Sosyalleşmeliyiz. Ki bu anlamda pandemi çok zarar verdi. Bizim hastanede uğraştıklarımız buz dağının üstündeki küçücük bir parça. Buz dağının altı toplumda o evlerde. Evlere tıktığımız insanlarda. Onların hepsi pandemiden 2-3 basamak düşük çıktı. O yüzden şu an evden çıkma zamanı. Kim diyorsa ki ‘ben evimde iyiyim’, hemen onu tutun dışarı çıkarın. ‘İnsan, insanın zehrini alır’ demiş atalarımız. Stres yönetimini öğreneceğiz, arkadaş edineceğiz.
Sağlığımıza dikkat edeceğiz. Gözümüzü görmüyor ise gözlük takacağız, kulağımız duymuyorsa işitme cihazı kullanacağız. Hipertansiyon, kolesterol hepsini yerli yerine koymalıyız. Ayrıca ‘doktor ilaç verdi ama ben kolesterol ilacını ayırdım’ demeyeceğiz. Maydanoz ayıklar gibi ilaçlarımızı evde kendimiz ayıklamayacağız. Size ilaç vermek için kimseyle, özel firmalarla, öyle zannettiğiniz gibi bir ilişkimiz yok. Lütfen doktorunuzun size verdiği ilaçları usulüyle kullanın. Yan etki görüyorsanız da doktorunuza söyleyin.
“ALZHEİMER İLE YOLUNUZUN KESİŞMESİNİ YÜZDE 45 ÖNLEYEBİLİRSİNİZ”
Bunları yaparsanız ne mi kazanacaksınız? Alzheimer ile yolunuzun kesişme yaşınızı yüzde 45 geciktirmiş olacaksınız. Ben size ilaç vererek, ‘yüzde 45 alzheimerden korunacaksınız’ desem varınızı yoğunuzu verirsiniz. Bu durumdan korunmak mümkün mü? Evet. Erken, orta ve ileri yaşta ne yapmamız gerekiyorsa onları yapmalıyız. Unutmayalım ki; bugün alzheimer, tüm dünyada kalp hastalığı ve kanserden sonra en önemli ölüm nedenidir” diye konuştu.
“ACİLEN HERKESİN ERİŞEBİLECEĞİ BİR AKTİF YAŞ ALMA VE GÜNDÜZ YAŞAM EVLERİNE İHTİYACIMIZ VAR”

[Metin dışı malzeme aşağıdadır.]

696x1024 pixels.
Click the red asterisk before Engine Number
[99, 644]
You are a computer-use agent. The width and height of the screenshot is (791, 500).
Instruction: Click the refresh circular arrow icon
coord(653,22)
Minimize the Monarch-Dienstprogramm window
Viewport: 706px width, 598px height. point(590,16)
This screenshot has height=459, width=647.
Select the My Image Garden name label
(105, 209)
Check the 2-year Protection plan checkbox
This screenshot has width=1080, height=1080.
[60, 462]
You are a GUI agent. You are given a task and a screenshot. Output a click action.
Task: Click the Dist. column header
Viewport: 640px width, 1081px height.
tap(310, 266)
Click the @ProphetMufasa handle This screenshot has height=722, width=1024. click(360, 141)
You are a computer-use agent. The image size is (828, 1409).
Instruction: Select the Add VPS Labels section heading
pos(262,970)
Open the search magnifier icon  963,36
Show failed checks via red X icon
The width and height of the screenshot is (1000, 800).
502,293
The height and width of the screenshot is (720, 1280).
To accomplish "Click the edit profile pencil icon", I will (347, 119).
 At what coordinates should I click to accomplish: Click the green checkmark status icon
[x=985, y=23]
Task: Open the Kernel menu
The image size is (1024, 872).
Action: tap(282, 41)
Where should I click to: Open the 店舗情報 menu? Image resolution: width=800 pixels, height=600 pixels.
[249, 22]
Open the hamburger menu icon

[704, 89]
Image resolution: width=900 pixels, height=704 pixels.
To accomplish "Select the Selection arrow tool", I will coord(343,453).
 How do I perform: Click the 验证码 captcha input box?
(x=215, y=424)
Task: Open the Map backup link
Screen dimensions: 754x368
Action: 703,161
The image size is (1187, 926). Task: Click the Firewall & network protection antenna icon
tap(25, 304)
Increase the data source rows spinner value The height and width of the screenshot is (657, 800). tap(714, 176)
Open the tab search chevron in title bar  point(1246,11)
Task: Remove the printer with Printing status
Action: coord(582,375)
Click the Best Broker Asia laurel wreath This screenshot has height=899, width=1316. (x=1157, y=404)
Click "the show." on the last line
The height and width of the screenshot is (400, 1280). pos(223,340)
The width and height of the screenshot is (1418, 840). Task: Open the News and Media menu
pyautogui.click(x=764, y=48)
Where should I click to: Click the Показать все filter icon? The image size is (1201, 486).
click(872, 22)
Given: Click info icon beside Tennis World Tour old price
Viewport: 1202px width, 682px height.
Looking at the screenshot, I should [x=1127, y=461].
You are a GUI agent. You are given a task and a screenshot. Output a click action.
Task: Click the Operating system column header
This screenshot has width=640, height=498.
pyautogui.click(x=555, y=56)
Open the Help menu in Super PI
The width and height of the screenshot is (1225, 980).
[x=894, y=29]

Yetkililere ve özellikle de yerel yönetimlere de yapılması gerekenler ile ilgili çağrıda bulunmayı da ihmal etmeyen Mersin Alzheimer Derneği Başkanı Prof. Dr. Aynur Özge, şunları söyledi: “Herkese, her eve dokunmak istiyorsak bu hastalığı önlemek istiyorsak acilen herkesin erişebileceği bir aktif yaş alma evine, gündüz yaşam evine ihtiyacız var.
Biz Mersin Alzheimer Derneği olarak elimizi, gövdemizi, taşların, kayaların her şeyin altına, koyduk, bu kadarını yapabildik. Daha fazlası için tüm yetkili organlara, kamu özel fark etmez ilgili, yetkili makamlara sesleniyoruz. Bugün bu önemli günde lütfen tez elden Yenişehrimize, Akdeniz'imize, Toroslarımıza her mahalleye bir kreş gibi aktif yaş alma evi kazandıralım. Biz bu anlamda dernek olarak bildiğiniz her şeyi elimizden gelen gönlümüzden, beynimizden gelen her şeyi seferber etmeye destek olmaya hazırız.”